Wonder Egg Priority – odcinek 3

Rika Kawai, była idolka, to kolejna dziewczyna, która kupuje w automacie cudowne jaja. Podobnie jak Ai i Neiru, także i ona pragnie przywrócić kogoś do życia, konkretnie swoją fankę Chiemi. Gdy wprasza się na noc do Ai, ich światy podczas snu łączą się w jeden. Nie dość więc, że tym razem uratować muszą dwie osoby naraz, to stają do pojedynku z zabójcą, którego siła zdecydowanie przewyższa tych, z jakimi musiały mierzyć się wcześniej.
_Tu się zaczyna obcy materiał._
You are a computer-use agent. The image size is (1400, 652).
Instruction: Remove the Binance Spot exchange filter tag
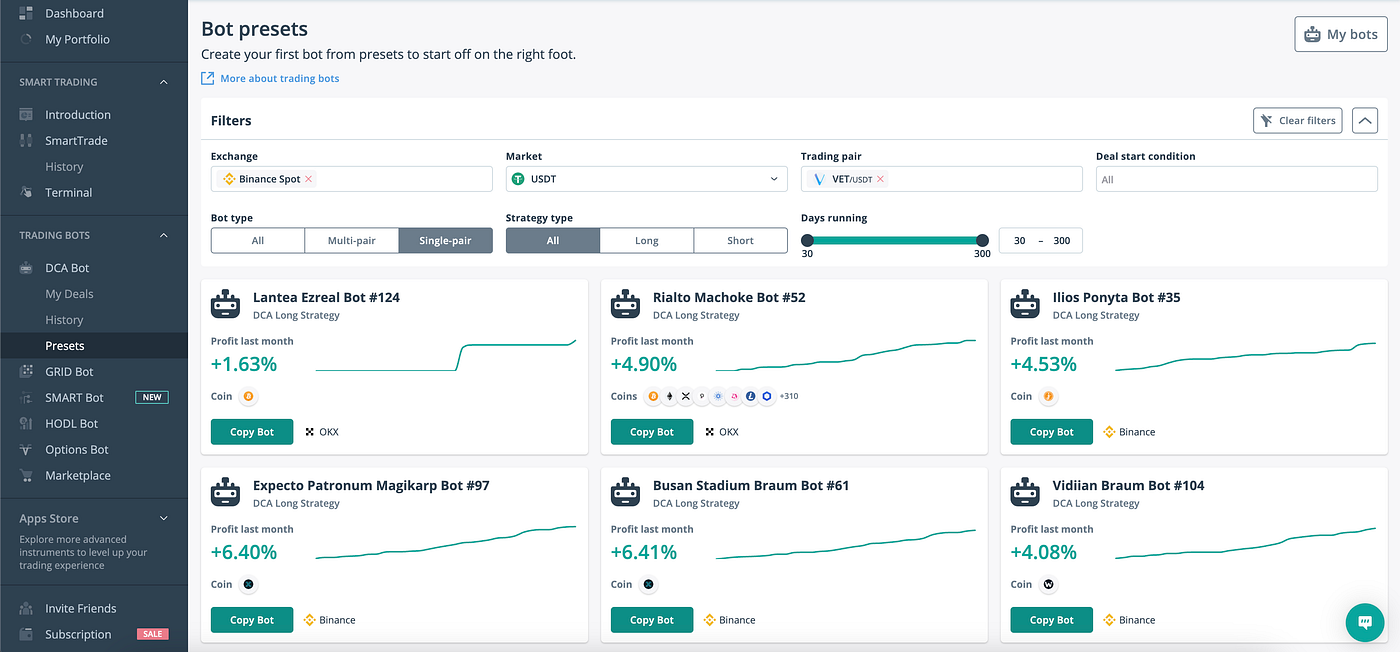click(309, 179)
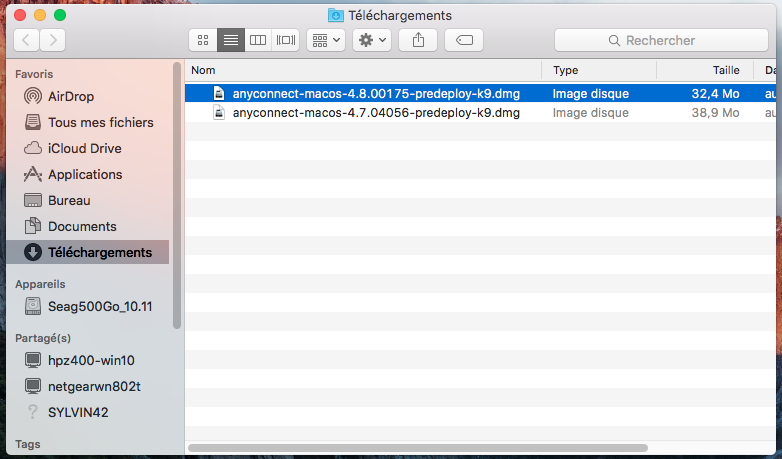
Task: Open Bureau folder in sidebar
Action: pyautogui.click(x=69, y=200)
Seria wraz z postacią Riki (która jest naprawdę miłym dodatkiem do obsady) wprowadza kolejne motywy i porusza więcej problemów, zahaczając między innymi o sławę i jej konsekwencje oraz samookaleczanie. Powraca również wątek Koito i wydawać się może, że w jej przypadku duży wpływ na decyzję o odebraniu sobie życia mogła mieć relacja (wszystko wskazuje na to, że nie platoniczna) z nauczycielem, panem Sawakim, który regularnie odwiedza Ai i jej mamę w domu. Za poczynaniami bohaterek stoją naprawdę trudne emocje związane z niełatwymi przeżyciami i choć znajdą się pewnie tacy, którzy będą mówić o nadmiarze poruszanych kwestii, to ja nie uważam, żeby to była wada – wokół tego Wakabayashi i Nojima chcą budować narrację, to nie ma być seria łatwa w odbiorze, ma skłaniać do refleksji i jak na razie robi to perfekcyjnie, nie popadając przy tym ani przez chwilę w przesadę. A przypominam, że jeszcze nie pojawiła się ostatnia z głównych bohaterek, Momoe.

Trzeci odcinek wyreżyserował Yuki Yonemori (debiutant w tej roli), a za nadzór animacji odpowiadali Iori Hisatake oraz Kerorira i nie pozostaje mi nic, jak po raz kolejny rozpłynąć się nad oprawą graficzną. To ponownie pokaz możliwości ekipy, którą udało się zebrać przy tej serii – podobnie jak w poprzednich odcinkach pełno tu świetnie animowanych subtelnych ruchów, ale największe wrażenie zdecydowanie robią sceny akcji. W trakcie seansu co chwilę właściwie mówiłem sobie pod nosem „łał, ale to jest dobre”, po to, żeby zaraz zostać zaskoczonym jeszcze raz. Być może odrobinę za wcześnie na to, ale nie przesadzę chyba, jeśli powiem, że produkcji o takiej skali i ambicji nie było od czasów Mob Psycho 100.

Porównywałem już Wonder Egg Priority do twórczości Naoko Yamady, Satoshiego Kona czy Siona Sono; w internecie z kolei spotkałem się ze skojarzeniami z Gridmanem Akiry Amemiyi, Flip Flappers Kiyotaki Oshiyamy, Madoką Akiyukiego Shinbou czy Mawaru Penguindrum Kunihiko Ikuhary, a nawet z prozą Harukiego Murakamiego. Podobieństw można doszukać się wiele, stąd nie dziwi mnie ilość pojawiąjących się tytułów i nazwisk, nawet tak głośnych.

Niepozorna seria o dziwnym tytule, praktycznie bez żadnego marketingu, schowana gdzieś za kontynuacjami wielkich marek, okazała się czymś zupełnie nowatorskim i wyjątkowym. Dawno nie czułem takiej ekscytacji i zniecierpliwienia w oczekiwaniu na odcinek jakiegokolwiek anime – dni między emisjami autentycznie mijają mi na rozmyślaniu o tym, co będzie dalej. Wonder Egg Priority, jeśli po drodze twórcy się nie potkną (a nie wydaje mi się, aby mieli to zrobić), w dłuższej perspektywie może okazać się serią, o której pamiętać będziemy przez lata – a przynajmniej pamiętać będę ja. Zapiszcie sobie nazwisko Shina Wakabayashiego, a przede wszystkim oglądajcie serie oryginalne. Bo to za nimi najczęściej stoją najbardziej kreatywne i utalentowane osoby w tej skostniałej branży, w której w ostatnich latach prym wiodą adaptacje sztampowych shounenów czy light novelek.

Wstąpcie razem ze mną do jajecznego kultu – teraz chyba nie macie już wyjścia.